The task: Would you please retype, exactly, the lines of the listing below between the line with "How do I perform: Click" and the line with "1097x617 pixels.", inclusive?

▶

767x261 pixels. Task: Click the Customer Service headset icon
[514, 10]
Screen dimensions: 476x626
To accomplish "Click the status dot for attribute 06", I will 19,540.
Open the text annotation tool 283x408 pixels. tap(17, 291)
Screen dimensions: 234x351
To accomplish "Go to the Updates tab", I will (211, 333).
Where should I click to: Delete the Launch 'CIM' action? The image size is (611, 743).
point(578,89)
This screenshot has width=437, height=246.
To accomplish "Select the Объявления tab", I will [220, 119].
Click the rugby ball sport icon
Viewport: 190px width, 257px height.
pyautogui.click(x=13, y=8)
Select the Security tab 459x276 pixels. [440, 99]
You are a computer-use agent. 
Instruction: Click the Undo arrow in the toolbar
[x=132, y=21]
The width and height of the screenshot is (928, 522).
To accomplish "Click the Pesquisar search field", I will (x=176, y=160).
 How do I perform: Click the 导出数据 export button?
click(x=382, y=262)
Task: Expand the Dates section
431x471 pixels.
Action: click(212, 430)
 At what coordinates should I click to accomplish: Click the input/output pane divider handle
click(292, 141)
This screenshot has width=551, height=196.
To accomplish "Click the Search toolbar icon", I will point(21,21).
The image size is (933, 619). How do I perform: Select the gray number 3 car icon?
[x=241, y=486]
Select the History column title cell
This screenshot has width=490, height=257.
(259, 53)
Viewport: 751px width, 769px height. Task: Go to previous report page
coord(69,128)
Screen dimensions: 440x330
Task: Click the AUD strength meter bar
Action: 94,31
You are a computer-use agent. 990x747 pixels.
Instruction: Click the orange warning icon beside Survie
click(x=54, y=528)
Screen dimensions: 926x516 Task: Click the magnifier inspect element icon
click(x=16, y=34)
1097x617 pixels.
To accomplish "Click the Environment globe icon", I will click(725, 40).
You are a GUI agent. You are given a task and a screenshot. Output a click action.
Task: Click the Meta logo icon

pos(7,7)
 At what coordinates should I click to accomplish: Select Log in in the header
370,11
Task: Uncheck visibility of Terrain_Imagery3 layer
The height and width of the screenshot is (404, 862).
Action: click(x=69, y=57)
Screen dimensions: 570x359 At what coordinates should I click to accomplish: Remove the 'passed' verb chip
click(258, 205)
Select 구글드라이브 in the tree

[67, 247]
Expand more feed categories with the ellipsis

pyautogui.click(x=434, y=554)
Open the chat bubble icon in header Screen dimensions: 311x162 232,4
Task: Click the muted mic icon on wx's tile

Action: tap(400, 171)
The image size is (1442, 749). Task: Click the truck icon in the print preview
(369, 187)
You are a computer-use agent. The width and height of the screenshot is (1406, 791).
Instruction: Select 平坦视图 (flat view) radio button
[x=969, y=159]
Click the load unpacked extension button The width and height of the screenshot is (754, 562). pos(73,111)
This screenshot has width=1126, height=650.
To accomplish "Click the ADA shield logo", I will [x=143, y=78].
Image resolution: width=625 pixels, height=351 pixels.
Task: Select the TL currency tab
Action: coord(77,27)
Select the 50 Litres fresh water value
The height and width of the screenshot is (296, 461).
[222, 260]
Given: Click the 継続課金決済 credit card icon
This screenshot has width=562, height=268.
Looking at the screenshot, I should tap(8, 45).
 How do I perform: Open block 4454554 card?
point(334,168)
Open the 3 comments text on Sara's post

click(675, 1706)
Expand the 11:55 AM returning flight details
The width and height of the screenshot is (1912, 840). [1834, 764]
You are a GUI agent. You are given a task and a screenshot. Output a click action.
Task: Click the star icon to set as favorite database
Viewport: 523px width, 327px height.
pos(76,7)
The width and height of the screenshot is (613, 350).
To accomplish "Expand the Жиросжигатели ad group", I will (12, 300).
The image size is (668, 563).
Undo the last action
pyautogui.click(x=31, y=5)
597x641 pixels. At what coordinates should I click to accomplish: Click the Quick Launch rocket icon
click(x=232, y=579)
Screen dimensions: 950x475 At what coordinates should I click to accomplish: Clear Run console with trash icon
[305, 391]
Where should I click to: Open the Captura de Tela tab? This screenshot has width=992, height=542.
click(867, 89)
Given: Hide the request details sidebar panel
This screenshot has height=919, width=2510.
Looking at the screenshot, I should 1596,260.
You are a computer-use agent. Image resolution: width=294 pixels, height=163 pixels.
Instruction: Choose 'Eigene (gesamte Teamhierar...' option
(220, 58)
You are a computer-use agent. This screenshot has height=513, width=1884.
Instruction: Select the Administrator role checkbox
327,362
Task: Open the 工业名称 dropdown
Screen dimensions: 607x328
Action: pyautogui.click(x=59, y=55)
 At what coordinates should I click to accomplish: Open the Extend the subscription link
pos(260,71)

◀

Exercise result:
 How do I perform: Click the 导出数据 export button?
click(x=382, y=262)
Task: Expand the Dates section
431x471 pixels.
Action: click(212, 430)
 At what coordinates should I click to accomplish: Click the input/output pane divider handle
click(292, 141)
This screenshot has width=551, height=196.
To accomplish "Click the Search toolbar icon", I will point(21,21).
The image size is (933, 619). How do I perform: Select the gray number 3 car icon?
[x=241, y=486]
Select the History column title cell
This screenshot has width=490, height=257.
(259, 53)
Viewport: 751px width, 769px height. Task: Go to previous report page
coord(69,128)
Screen dimensions: 440x330
Task: Click the AUD strength meter bar
Action: 94,31
You are a computer-use agent. 990x747 pixels.
Instruction: Click the orange warning icon beside Survie
click(x=54, y=528)
Screen dimensions: 926x516 Task: Click the magnifier inspect element icon
click(x=16, y=34)
1097x617 pixels.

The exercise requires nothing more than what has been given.